Ésa es la actitud en la que parece instalado el Banco Central Europeo (BCE), sin que sepamos muy bien qué es lo que necesita presenciar antes de decidir incorporarse al resto de los bancos centrales en la adecuación de su política monetaria a la evidente desaceleración del conjunto de las economías del área.

La última vez que el BCE redujo sus tipos de interés fue en abril de 1999; en noviembre inició el repunte, desde el 2,25% hasta ese 4,75% en que quedó en octubre pasado. Las condiciones económicas han cambiado algo desde entonces. Lo ha hecho, desde luego, la tasa de variación de los precios al consumo, su principal centro de atención, que, tras ascensos hasta la frontera del 3%, quedaba en febrero en el 2,6%.

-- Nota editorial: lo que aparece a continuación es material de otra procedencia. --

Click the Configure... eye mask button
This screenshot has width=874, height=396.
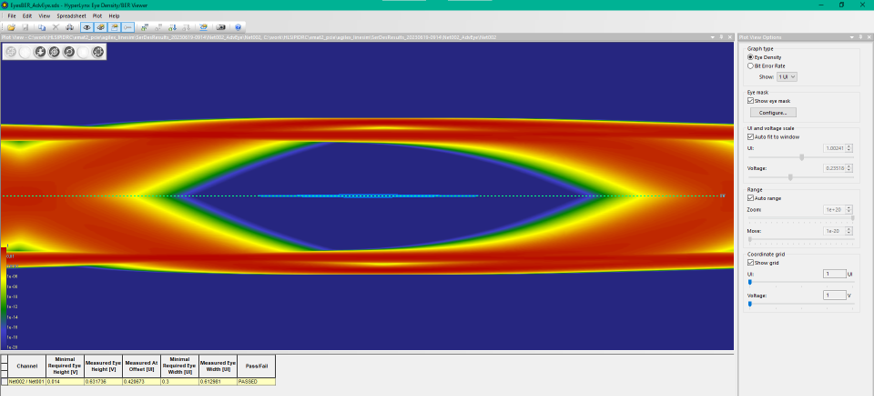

La combinación de un euro manifiestamente depreciado y un elevado precio del petróleo han sido los principales responsables de ese alejamiento del 2% de tasa interanual que fijó como máximo el BCE. Que en algún país (España, sin ir más lejos) esa tasa de variación esté manifiestamente alejada de ese límite y las probabilidades de reconducción sean cuestionables, no significa que ocurra lo mismo para el conjunto de la zona. Las economías consideradas centrales están caminando hacia la estabilidad en los términos definidos por Francfort. La evolución de la oferta monetaria medida por el agregado M3, el segundo pilar en el que descansa la actuación del BCE, tampoco es constitutiva de alarma, al igual que las negociaciones salariales en curso.

De las condiciones económicas también forman parte las revisiones a la baja de las previsiones de crecimiento económico de todas las economías. La transmisión de la desaceleración estadounidense está siendo más intensa de lo previsto hasta el punto de que no hay institución internacional que no haya recortado de forma significativa el crecimiento de la zona euro para el conjunto del año en curso. Por eso, llama la atención la persistencia del BCE en esa actitud, tanto más cuanto que no hace mucho, el pasado 23 de marzo, algunos consejeros relevantes (JeanClaude Trichet y Otmar Issing, entre otros) admitían que el diagnóstico de la situación ya no era el mismo, reconociendo la importancia del menor crecimiento económico.

La paradoja que hace más incomprensible la actitud del BCE, aunque no la sorpresa, sigue aportándola un tipo de cambio del euro que se deprecia adicionalmente (que aumenta los riesgos inflacionistas) cuando se aplazan las señales de relajación monetaria y, en esta ocasión, una curva de tipos que el mercado tensa en todos los plazos.

Esa actitud de pasiva espera del BCE no sólo la comparten nuestras autoridades económicas (en realidad, el ministro de Economía es de los pocos que la recomiendan públicamente), sino que parecen extenderla a ese otro centro de atención más doméstico: el inquietante comportamiento de nuestro índice de precios al consumo.

La espera sólo parece acompañada de la esperanza en que los asalariados moderen más sus aspiraciones y los empresarios en sectores abrigados (los precios de los servicios crecen a un ritmo del 4,9% anual) hagan lo propio con sus precios, voluntariamente, sin que medie decisión alguna de política económica. Una espera que se remonta al segundo trimestre de 1999, cuando ya existían suficientes elementos de juicio acerca de la senda divergente en que, con gran independencia de lo que ocurriera en las economías de nuestros socios, quedarían inmersos nuestros precios.